While Weill’s indelible mark on the canon of Weimar era composition is indisputable, Eisler was not far behind, despite being hidden in Weill’s dust for too long. His music, especially now in the time of exile all over the globe, bears repeating for its prescience and intelligence. Levitt’s lovingly crafted “Will There Be Singing (In the Time of Darkness)” plunges us into the heart of yesteryears’ issues that are now (still) the evening news.
Eisler, a student of Schoenberg who wrote scores for the plays of Brecht and others, never achieved the status of Weill, probably due to his never having composed a tune that stuck in the public’s memory. However, Levitt makes a credible case for paying some overdue accolades for Eisler’s considerable opus, most of which are songs that carry political punch and a pungent underscoring of mankind’s unfortunate penchant for nastiness.
Eisler escaped the Nazis in Europe and fled to Mexico and the U.S., but was blacklisted by the latter when he was suspected of being a Communist during the mid-century purge by Congress’ Committee on Un-American Activities. He returned to Berlin to work with the Berliner Ensemble, but he was once again affected deeply by repression and the “dark times” he had described in his 1939 song: “In the dark times, tell me: Will there be singing? Yes, there will be singing: About the dark times.”
So beginning with an a cappella rendition of “Truly, I live in a time of darkness,” a song he wrote during his Mexican exile, Levitt’s delivery started out in the shadows — no spotlight on her as she walked among us, singing the tricky chromaticism with a carefully guarded tempo that suggested an ominous warning. Levitt spoke eloquently between songs about the composer and his zig-zag trajectory between continents, and pointed out how, despite the dollops of obvious irony and occasional 12-tone modalities in his work, his emotional quotient still revealed itself. His “In the Flower Garden” which she explained took place the balmy climate of Los Angeles during his Hollywood period, was a wistful paean to lighter, less tragic times in his life.

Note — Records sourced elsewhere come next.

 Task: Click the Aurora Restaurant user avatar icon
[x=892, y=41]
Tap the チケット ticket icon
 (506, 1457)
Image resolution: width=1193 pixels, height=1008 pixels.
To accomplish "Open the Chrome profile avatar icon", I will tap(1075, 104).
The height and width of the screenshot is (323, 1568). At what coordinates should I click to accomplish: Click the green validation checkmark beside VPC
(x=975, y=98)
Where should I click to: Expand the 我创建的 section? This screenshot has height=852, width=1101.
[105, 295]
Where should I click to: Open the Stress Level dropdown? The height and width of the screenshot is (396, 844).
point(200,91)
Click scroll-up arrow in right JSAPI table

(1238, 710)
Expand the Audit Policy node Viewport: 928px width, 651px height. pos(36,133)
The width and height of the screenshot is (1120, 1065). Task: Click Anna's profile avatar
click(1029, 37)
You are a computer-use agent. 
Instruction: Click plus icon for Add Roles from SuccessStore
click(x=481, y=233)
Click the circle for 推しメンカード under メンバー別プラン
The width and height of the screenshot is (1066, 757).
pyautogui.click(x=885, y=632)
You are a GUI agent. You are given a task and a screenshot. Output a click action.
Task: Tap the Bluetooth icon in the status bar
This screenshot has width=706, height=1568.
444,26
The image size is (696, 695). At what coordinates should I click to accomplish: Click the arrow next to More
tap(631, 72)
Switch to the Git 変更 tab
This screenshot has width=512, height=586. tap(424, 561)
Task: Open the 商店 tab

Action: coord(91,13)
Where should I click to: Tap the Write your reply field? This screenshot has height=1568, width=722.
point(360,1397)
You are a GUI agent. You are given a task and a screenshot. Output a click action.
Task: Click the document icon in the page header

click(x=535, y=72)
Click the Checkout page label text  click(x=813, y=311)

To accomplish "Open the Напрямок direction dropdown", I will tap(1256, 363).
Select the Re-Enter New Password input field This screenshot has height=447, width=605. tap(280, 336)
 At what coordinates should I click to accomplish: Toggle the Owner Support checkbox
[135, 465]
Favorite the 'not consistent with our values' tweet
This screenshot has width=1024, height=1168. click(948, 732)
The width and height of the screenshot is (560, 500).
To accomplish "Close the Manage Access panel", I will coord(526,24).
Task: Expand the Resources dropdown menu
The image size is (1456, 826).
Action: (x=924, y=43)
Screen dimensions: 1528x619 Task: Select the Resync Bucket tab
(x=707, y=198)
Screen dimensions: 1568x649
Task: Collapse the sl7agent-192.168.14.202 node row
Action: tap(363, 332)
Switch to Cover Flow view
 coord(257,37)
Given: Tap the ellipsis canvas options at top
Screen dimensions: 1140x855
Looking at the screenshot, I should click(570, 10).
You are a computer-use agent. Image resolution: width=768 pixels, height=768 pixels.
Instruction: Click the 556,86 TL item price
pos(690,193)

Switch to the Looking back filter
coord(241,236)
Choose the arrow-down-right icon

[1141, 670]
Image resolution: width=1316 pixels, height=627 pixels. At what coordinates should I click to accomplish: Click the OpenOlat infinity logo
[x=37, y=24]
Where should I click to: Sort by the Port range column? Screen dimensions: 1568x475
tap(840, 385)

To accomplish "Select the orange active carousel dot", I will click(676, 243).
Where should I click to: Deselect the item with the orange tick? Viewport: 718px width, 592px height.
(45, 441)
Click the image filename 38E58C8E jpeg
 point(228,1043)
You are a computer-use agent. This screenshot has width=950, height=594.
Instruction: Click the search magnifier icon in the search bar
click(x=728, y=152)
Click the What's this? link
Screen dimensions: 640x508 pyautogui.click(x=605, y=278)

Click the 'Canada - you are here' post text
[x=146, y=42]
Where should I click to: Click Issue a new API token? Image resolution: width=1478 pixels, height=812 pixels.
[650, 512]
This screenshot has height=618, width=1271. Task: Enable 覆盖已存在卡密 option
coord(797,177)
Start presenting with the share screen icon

But the strongest material came from those songs connected to warlike circumstances where people marshaled their courage to combat injustice. “Solidarity Song,” “East German National Anthem,” and “Forwards…” (“…end the rule of sword and gun”) reflected the militaristic marches, and “There’s Nothing Quite Like Money,” “Love Market,” and “Karlsplatz” spoke of wartime’s black markets and back-room fleshpots. And to send tribute to Bentley at his century mark, “To My Little Radio,” lightened the cosmic load a bit with bittersweet remembrance of the simple electrical device that connected Eisler – and Bentley for that matter – to the world for so many decades of upheaval, no matter where they were.